Getting Started with a Template

  • Click on Get started at the top of the templates page to begin the integration process using Qanapi's proprietary AI model. This model generates secure, compliant code to integrate encryption and security services into your applications quickly and easily.

My Account

Accessing My Account

To manage your personal account settings in Qanapi:

Navigate to My Account

  • Click on your username in the top-right corner of the Qanapi dashboard.
  • From the drop-down menu, select Profile to access your account settings.

Personal Information

The My Account page allows you to update your personal information and manage your password.

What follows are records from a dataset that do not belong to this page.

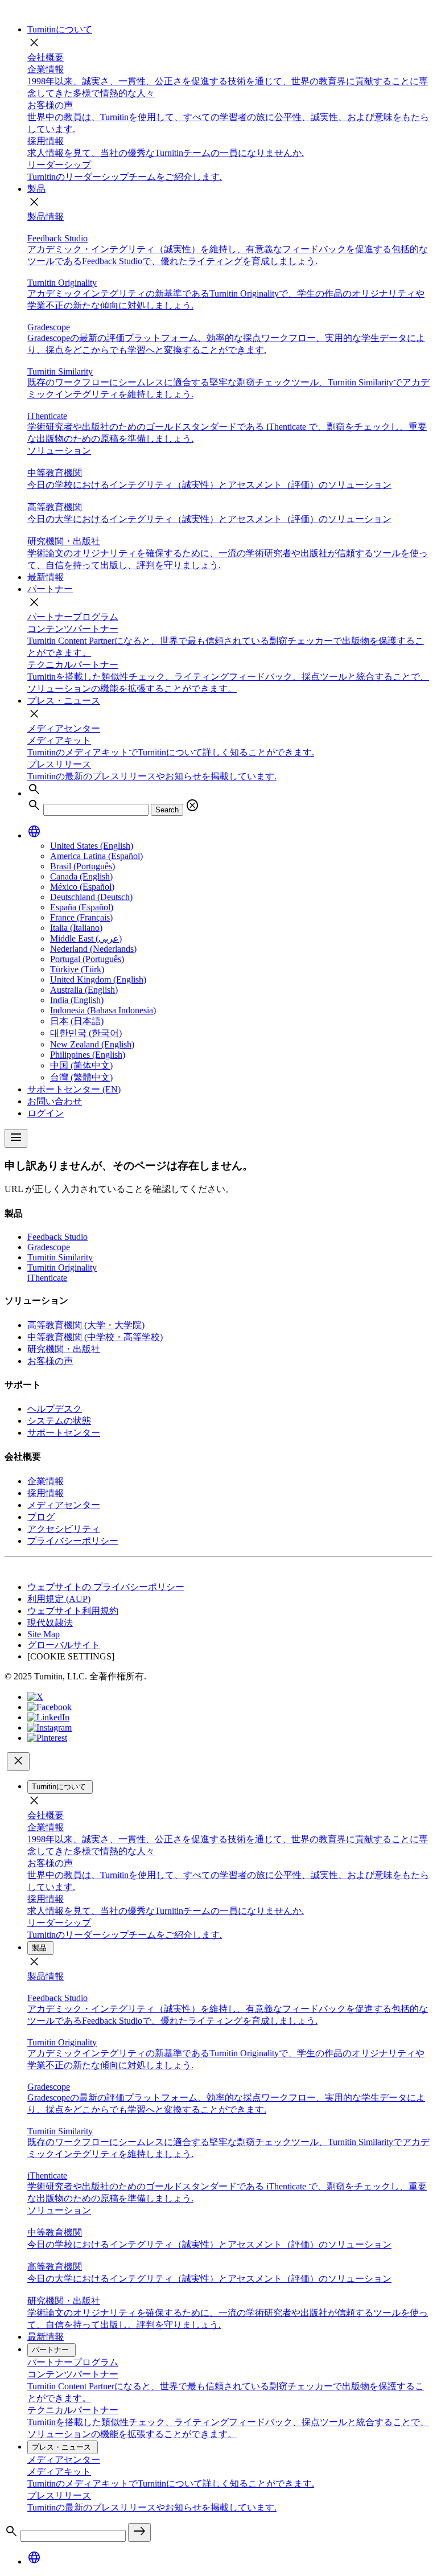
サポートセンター (63, 1432)
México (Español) (82, 886)
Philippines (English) (87, 1054)
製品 (36, 189)
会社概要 (45, 57)
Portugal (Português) (87, 959)
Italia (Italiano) (76, 927)
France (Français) (81, 917)
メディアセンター (63, 728)
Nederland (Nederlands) (93, 949)
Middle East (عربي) (86, 938)
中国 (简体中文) (81, 1065)
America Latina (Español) (96, 856)
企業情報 (45, 1481)
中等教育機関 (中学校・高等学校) (95, 1337)
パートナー (50, 589)
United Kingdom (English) (98, 979)
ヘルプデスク (54, 1409)
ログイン (45, 1113)
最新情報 (45, 577)
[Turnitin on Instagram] (49, 1727)
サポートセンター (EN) (74, 1089)
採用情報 (45, 1493)
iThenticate (47, 1278)
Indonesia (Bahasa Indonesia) (103, 1010)
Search (167, 810)
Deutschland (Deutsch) (91, 897)
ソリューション (59, 450)
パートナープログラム (72, 617)
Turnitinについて (59, 29)
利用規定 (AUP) (58, 1599)
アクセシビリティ (63, 1529)
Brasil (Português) (82, 866)
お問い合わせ (54, 1101)
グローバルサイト (63, 1645)
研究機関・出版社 (63, 1349)
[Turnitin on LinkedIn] (48, 1717)
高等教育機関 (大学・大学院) (86, 1325)
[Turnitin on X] (35, 1697)
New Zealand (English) (92, 1044)
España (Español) (81, 907)
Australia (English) (84, 990)
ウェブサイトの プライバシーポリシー (105, 1587)
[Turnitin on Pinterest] (47, 1738)
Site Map (43, 1634)
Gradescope (48, 1247)
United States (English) (91, 846)
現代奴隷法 (50, 1623)
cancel (192, 805)
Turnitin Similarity (60, 1257)
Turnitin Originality (62, 1267)
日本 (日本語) (77, 1021)
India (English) (77, 1000)
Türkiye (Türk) (77, 969)
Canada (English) (81, 876)
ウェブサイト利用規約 (72, 1611)
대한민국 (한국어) (86, 1033)
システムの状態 (59, 1420)
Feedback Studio (57, 1237)
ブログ (41, 1517)
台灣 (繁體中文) (81, 1077)
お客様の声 (50, 1361)
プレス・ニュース (63, 700)
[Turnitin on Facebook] (49, 1707)
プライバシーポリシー (72, 1541)
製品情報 (45, 216)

Updating Personal Information

  • Name: Your name is displayed in the "Name" field. You can update it as needed.
  • Email Address: Your email address is displayed in the "Email address" field. If you need to change your email, update the field and click Save to apply the changes.

Password Management

Changing Your Password

  • Current Password: Your current password is required to make any changes.
  • New Password: Enter a new password in the "New password" field.
  • Confirm Password: Re-enter the new password to confirm.

Click Save to apply the changes to your password.